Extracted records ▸
::::::::::
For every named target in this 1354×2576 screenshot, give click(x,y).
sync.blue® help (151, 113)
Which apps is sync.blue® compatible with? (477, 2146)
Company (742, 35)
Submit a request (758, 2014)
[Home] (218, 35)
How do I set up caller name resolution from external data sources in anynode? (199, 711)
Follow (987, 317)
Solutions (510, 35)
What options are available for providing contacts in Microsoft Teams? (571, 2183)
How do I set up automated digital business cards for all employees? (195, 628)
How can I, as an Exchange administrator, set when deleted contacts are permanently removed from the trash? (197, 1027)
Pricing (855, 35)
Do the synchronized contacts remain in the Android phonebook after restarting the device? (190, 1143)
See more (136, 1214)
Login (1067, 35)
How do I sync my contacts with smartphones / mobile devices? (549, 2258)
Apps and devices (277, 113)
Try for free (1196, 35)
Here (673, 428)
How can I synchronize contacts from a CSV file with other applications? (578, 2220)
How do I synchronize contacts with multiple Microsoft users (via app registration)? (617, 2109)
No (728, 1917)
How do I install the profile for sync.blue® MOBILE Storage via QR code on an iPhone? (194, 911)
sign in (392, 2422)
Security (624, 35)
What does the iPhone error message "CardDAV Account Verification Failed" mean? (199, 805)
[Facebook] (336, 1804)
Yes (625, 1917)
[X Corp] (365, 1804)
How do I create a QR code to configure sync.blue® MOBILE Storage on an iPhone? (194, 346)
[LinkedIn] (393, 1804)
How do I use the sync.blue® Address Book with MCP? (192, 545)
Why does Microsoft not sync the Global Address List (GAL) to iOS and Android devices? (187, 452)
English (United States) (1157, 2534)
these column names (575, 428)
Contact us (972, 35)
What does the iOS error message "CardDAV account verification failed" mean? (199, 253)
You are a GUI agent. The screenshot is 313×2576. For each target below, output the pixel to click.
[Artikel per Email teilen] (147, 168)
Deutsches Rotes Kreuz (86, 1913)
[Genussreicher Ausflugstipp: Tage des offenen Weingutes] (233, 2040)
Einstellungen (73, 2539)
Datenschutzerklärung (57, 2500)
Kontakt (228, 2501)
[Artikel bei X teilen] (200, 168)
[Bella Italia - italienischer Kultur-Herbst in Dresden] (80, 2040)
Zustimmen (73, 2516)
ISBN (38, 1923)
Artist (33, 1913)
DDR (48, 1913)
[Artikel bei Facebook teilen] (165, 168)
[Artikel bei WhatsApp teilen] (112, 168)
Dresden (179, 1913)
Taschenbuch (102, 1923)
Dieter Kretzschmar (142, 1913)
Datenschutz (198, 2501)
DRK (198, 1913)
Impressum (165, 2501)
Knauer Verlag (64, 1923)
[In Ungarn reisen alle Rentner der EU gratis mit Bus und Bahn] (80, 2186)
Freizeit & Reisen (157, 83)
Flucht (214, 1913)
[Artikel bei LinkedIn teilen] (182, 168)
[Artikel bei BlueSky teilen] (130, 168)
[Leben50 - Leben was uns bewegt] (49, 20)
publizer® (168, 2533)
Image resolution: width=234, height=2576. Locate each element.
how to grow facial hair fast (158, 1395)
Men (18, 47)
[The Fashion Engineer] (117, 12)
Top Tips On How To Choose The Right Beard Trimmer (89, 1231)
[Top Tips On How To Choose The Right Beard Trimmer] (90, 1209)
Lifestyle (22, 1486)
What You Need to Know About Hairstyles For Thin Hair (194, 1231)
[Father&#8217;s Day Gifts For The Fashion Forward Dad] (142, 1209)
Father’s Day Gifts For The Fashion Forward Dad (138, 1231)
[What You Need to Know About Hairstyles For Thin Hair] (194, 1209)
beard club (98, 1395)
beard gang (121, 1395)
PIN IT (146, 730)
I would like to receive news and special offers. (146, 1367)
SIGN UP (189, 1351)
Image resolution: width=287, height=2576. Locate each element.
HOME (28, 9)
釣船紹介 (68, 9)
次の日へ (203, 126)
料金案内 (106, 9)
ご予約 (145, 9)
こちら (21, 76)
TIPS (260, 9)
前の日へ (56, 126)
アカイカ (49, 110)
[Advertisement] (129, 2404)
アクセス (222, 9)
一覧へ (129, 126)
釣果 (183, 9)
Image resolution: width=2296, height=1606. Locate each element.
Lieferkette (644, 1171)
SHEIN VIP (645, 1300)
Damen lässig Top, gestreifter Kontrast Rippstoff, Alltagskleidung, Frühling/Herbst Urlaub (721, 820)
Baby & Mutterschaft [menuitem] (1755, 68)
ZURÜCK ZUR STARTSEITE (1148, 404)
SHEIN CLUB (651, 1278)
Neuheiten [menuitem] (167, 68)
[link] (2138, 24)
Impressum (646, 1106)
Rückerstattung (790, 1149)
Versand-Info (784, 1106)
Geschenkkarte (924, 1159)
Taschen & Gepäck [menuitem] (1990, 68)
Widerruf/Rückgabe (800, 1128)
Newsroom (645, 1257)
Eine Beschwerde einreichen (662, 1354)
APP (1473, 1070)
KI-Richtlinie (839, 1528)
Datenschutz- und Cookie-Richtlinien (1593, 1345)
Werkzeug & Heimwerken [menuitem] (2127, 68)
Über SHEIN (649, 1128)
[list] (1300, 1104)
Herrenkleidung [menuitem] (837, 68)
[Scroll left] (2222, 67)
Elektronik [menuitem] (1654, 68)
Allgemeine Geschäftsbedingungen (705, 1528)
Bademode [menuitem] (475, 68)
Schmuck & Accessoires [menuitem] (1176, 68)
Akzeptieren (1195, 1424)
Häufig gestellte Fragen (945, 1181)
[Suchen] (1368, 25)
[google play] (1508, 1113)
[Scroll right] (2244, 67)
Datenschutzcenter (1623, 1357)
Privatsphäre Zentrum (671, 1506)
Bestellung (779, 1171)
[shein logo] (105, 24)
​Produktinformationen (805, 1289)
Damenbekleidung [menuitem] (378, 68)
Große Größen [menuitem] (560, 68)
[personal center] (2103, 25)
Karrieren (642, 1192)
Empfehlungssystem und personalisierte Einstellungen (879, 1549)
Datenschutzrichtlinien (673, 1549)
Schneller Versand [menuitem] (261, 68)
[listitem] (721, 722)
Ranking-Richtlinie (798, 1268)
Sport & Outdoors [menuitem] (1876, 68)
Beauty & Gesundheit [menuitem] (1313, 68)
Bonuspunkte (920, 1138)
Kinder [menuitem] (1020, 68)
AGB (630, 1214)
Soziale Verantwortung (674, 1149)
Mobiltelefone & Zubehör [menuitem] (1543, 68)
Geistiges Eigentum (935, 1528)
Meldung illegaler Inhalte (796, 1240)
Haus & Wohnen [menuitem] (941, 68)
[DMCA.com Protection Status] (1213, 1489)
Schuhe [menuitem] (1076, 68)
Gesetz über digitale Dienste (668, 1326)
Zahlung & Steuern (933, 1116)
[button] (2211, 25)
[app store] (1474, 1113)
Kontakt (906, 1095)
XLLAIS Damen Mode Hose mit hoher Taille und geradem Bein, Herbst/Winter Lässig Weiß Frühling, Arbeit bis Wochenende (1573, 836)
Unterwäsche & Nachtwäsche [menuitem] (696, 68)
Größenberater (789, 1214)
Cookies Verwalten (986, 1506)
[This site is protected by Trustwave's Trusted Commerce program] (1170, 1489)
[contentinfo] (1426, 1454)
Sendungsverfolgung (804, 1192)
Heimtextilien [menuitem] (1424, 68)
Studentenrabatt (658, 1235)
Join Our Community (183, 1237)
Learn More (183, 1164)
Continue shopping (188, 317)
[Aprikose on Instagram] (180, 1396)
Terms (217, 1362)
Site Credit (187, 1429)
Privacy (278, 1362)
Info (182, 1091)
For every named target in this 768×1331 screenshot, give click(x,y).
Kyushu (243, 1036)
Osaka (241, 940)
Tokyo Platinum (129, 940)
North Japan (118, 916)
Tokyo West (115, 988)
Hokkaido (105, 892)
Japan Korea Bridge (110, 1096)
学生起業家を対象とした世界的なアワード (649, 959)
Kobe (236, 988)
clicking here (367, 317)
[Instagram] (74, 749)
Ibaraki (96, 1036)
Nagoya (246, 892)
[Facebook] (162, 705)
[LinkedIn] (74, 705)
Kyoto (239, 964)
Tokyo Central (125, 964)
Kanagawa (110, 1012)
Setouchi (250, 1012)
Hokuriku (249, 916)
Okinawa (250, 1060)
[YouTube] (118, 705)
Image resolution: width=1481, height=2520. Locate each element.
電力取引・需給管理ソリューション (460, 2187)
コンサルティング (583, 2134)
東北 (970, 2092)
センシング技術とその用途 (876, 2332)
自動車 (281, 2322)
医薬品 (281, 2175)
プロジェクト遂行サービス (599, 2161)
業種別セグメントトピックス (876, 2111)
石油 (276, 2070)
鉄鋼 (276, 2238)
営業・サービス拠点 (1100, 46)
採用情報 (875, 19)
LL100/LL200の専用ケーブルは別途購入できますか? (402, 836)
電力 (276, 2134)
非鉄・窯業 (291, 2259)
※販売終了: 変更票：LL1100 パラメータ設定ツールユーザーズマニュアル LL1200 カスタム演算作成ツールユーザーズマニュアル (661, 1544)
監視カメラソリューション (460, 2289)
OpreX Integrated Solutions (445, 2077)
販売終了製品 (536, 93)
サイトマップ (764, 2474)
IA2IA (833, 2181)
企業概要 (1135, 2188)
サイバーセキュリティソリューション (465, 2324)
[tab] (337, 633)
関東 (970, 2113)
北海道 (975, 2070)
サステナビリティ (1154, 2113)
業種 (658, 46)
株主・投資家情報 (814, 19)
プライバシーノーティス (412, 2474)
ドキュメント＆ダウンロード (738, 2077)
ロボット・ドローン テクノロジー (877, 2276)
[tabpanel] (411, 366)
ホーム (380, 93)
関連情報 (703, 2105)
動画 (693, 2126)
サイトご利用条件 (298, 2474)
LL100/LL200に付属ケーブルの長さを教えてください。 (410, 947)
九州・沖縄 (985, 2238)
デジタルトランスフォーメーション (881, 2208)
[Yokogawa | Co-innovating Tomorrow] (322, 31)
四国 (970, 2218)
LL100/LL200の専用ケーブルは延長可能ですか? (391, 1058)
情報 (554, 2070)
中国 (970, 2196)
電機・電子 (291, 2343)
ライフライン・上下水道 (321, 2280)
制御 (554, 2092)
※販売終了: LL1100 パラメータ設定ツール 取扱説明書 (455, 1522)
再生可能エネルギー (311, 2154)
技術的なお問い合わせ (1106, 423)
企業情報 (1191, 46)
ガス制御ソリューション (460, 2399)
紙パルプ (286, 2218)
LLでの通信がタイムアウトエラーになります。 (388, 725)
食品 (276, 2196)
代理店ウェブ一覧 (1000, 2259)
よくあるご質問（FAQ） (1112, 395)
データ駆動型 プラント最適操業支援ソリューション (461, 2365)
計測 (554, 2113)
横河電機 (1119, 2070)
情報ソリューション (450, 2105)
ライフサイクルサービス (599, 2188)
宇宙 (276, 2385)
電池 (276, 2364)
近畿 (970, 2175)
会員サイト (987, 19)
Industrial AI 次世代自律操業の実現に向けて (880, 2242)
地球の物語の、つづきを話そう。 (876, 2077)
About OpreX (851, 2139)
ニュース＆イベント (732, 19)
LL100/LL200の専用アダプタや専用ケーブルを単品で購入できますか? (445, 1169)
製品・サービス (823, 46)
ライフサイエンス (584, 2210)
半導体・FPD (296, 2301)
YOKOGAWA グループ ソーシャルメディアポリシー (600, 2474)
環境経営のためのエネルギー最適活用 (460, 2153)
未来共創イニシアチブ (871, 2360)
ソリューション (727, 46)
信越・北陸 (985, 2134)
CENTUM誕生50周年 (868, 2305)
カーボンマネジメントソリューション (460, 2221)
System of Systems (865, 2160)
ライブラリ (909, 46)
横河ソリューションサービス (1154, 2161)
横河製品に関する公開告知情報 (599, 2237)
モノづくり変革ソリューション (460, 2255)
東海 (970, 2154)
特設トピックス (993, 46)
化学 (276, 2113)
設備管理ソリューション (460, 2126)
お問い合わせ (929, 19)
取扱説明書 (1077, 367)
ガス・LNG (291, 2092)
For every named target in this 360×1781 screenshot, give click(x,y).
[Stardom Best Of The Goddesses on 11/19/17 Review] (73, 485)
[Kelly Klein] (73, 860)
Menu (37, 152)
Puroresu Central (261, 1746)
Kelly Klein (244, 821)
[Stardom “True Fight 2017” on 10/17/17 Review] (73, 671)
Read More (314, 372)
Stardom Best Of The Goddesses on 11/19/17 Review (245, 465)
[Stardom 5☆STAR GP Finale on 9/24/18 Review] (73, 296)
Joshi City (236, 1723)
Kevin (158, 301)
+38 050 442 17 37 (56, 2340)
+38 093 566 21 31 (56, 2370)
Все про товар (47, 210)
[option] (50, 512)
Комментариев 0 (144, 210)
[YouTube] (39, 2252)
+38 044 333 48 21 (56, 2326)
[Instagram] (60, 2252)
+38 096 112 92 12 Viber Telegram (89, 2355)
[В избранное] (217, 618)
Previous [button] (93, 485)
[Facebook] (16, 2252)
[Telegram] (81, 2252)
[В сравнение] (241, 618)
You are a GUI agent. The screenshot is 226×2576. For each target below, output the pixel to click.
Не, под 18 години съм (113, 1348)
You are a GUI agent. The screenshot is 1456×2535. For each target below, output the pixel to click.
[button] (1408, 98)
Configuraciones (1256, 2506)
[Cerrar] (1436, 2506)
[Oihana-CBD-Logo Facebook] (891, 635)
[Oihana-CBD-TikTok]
::::::::::
Your task ▸ When the line with "[Leben50 - Leben was uns bewegt] (49, 20)" is reached in the data above, begin copying, and stop after the line with "[Father&#8217;s Day Gifts"; copy each line exactly, both ends included.

Problem solution ▸
[Leben50 - Leben was uns bewegt] (49, 20)
publizer® (168, 2533)
Image resolution: width=234, height=2576. Locate each element.
how to grow facial hair fast (158, 1395)
Men (18, 47)
[The Fashion Engineer] (117, 12)
Top Tips On How To Choose The Right Beard Trimmer (89, 1231)
[Top Tips On How To Choose The Right Beard Trimmer] (90, 1209)
Lifestyle (22, 1486)
What You Need to Know About Hairstyles For Thin Hair (194, 1231)
[Father&#8217;s Day Gifts For The Fashion Forward Dad] (142, 1209)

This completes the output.